I like Hamilton a lot. It isn't my all-time favorite show, but it is one of the few shows I can watch or listen to in genuine awe at its construction and existence; Sweeney Todd is another on that very short list. Thomas Kail's physical production, aided by Andy Blankenbuehler's choreography, is already growing iconic, but it nonetheless feels almost... auxiliary? Superfluous might be a better word. Much like Jesus Christ Superstar, Hamilton lives and dies (and tells its story) based on the score and on the insane crossover hit cast recording, which made the jump from "sounding like a hit pop album" to "actually BEING a hit pop album in its own right." As such, actually seeing Hamilton live can sometimes feel less like seeing a hit musical and more like seeing a truly brilliant stage adaptation of a hit album that stood on its own two feet. This feeling of distance between the concept of Hamilton and the physical production of Hamilton is abetted by the Kail/Blankenbuehler staging, which fuses classic breakdancing, modern street and competition dance, and elements of avant-garde physical theatre. The stage images created in Hamilton are haunting, often minimalist tableaux, aided by the stage turntable in its most discussed role since it spun the barricade in Les Miserables. No one, listening to the album or making the inevitable film version, would picture a representation of the end of the Revolutionary War consisting of all the soldiers slowly raising their arms into T-pose, but in the moment it WORKS.

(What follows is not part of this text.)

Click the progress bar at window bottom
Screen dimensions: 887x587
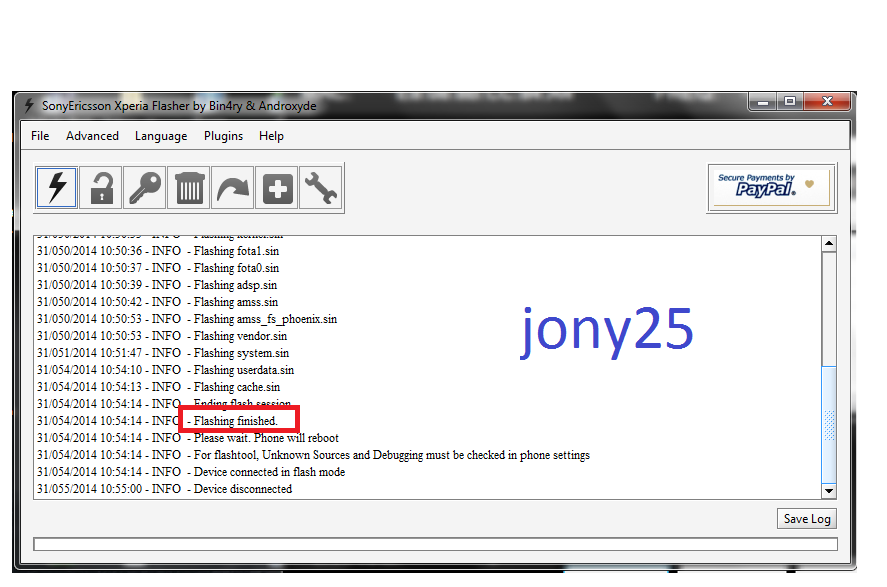pyautogui.click(x=434, y=544)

A fiinal word, lest I be accused of Hamilstanning: it might not be trendy or cutting-edge anymore to say "Hamilton is great, you should go see it," but the only reason people are sick of hearing that is because it's TRUE. We are still years out from the inevitable Hamilton backlash/reconsideration that every "defining musical of an era" gets. It's almost cliché these days to poke holes in RENT or Les Miserables or Wicked; we know the arguments against them by now and yet we know each show is more than the sum of its parts, and has remained a cultural mainstay for a reason. Hamilton is bigger than RENT, bigger than Les Miserables, maybe even bigger than The Phantom of the Opera. There is no precedent in modern memory for a show suddenly MATTERING so much almost from the moment it opened. So let's hold off on "what Hamilton does wrong and gets wrong" for another decade or so. This is not a moment, it's a movement. Let's let it move.